En économie, nous arrêtons-nous à certains symptômes ou tentons-nous de remonter aux causes profondes ? L’ « économie du consensus » a peut-être tendance à se focaliser sur la surface « quantifiable » des phénomènes économiques, délaissant l’inquantifiable en profondeur.

Le risque de la vision "en surface"
La vision « en surface » a tendance à croire que manipuler quelques manettes suffit à « dompter » l’économie en agissant sur tel ou tel agrégat. Malheureusement en économie le traitement des symptômes peut se faire au détriment des causes profondes. Prenons l’exemple de la courbe de Phillips, consensus des années 60 : elle mettait en évidence la relation inverse entre chômage et inflation. Sur cette base la politique conjoncturelle pouvait arbitrer entre les deux. Dès qu’il y avait trop de chômage les autorités publiques « faisaient » un peu d’inflation, dès qu’il y avait trop d’inflation, elles « faisaient » un peu de chômage (autant dire au passage que ces interventions suivaient de près le calendrier électoral !). Magique !


Sauf qu’arrive très rapidement la stagflation, situation dans laquelle ces deux symptômes que l’on croyait exclusifs l’un de l’autre coexistent. Le consensus ne l’avait pas vu venir… La raison de la stagflation ? Le fait de jouer « en surface » sur quelques mannettes avait détruit, « en profondeur », les règles du jeu économique. Les à-coups de la politique économique généraient une instabilité juridique et monétaire nocives pour les calculs des entrepreneurs. Le bricolage des taux d’intérêt aujourd’hui est-il une politique si différente ?

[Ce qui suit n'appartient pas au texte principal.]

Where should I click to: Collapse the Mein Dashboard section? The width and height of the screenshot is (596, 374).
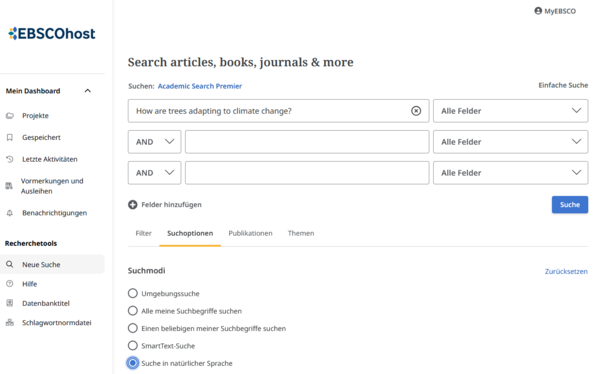(x=88, y=91)
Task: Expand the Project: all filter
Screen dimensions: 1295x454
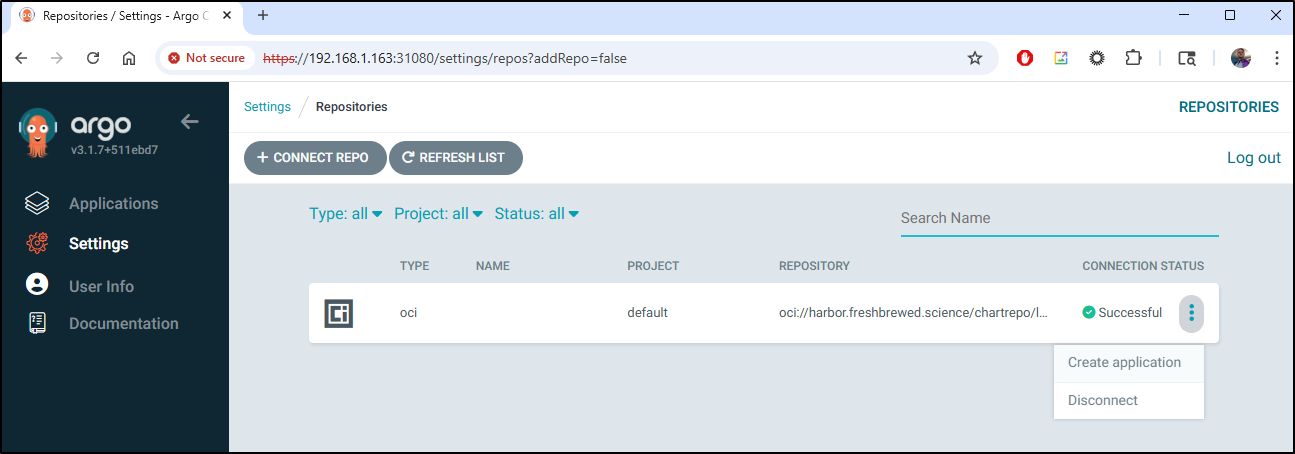Action: pos(438,214)
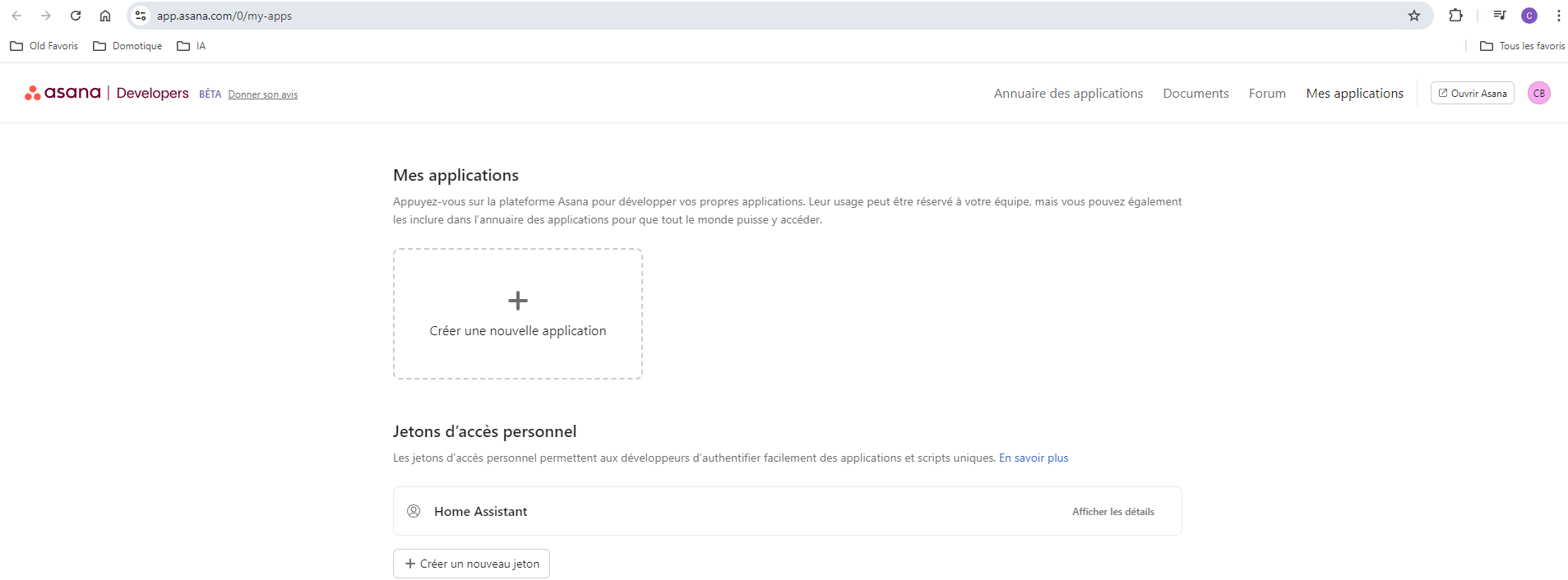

La « profondeur » en économie
Pour qu’un système de marché fonctionne, les acteurs doivent être responsables. C’est une condition non négociable pour le succès de ce système et la discipline perte/profit des acteurs est ici centrale à cette responsabilité. Toute politique « en surface » qui aura pour effet – généralement involontaire - d’empêcher cette responsabilité ne pourra que conduire à la catastrophe car le système perd ses boussoles.

L’économie dite « autrichienne » met l’accent sur l’importance de cette responsabilité. Elle a même une théorie des cycles qui explique que la manipulation « en surface » des taux d’intérêt crée l’illusion, « dope » le boom économique (exactement comme les politiques de Greenspan entre 2001 et 2004 ou de Bernanke aujourd’hui), mais au prix d’une remise en phase avec le réel - la récession - quand les agents, « en profondeur », se rendent compte que la manipulation monétaire n’était que du virtuel.

Crise de la responsabilité
A l’heure ou 53% « seulement » des américains (et bien plus ailleurs) considèrent que le système capitaliste est le moins mauvais des systèmes économiques, il est important de rappeler que la crise actuelle est une crise de l’intervention dans le capitalisme : politique monétaire déconnectant le crédit (et le taux d’intérêt) de l’épargne et générant des bulles, système de banque centrale déresponsabilisant les banques de second rang, politique sociale du logement fondée sur le droit au crédit immobilier facile (via Fannie Mae et Freddie Mac aux USA).

C’est une crise due largement au fait que la pierre angulaire qu’est la responsabilité a été retirée du « système capitaliste » par le politique. Mais bien sûr, cela est incontestable, des escrocs dans le système capitaliste lui-même en ont profité – et tout fait pour diluer toujours plus la responsabilité !

Le bon sens des économistes qui voient les choses « en profondeur » reste on ne peut plus intact et salutaire : la libéralisation sans la responsabilisation est un leurre ; une société ne s’enrichit pas en ne faisant que dépenser et en s’endettant ; on ne peut pas prêter vingt fois ce que l’on a en poche.

Il faut en revanche se méfier des magiciens de la politique économique « en surface » qui recommencent les mêmes erreurs. Cette « économie de la fuite en avant » ne nous prépare pas simplement les prochaines bulles en traitant les symptômes au détriment des causes profondes, elle ne nous rend pas seulement esclaves de dettes insoutenables, elle continue, surtout, de détruire cette pierre angulaire de notre civilisation qu’est la responsabilité.

C’est sans doute ce type d’économie qu’il faut mettre à la poubelle.

Emmanuel Martin est analyste sur www.unmondelibre.org.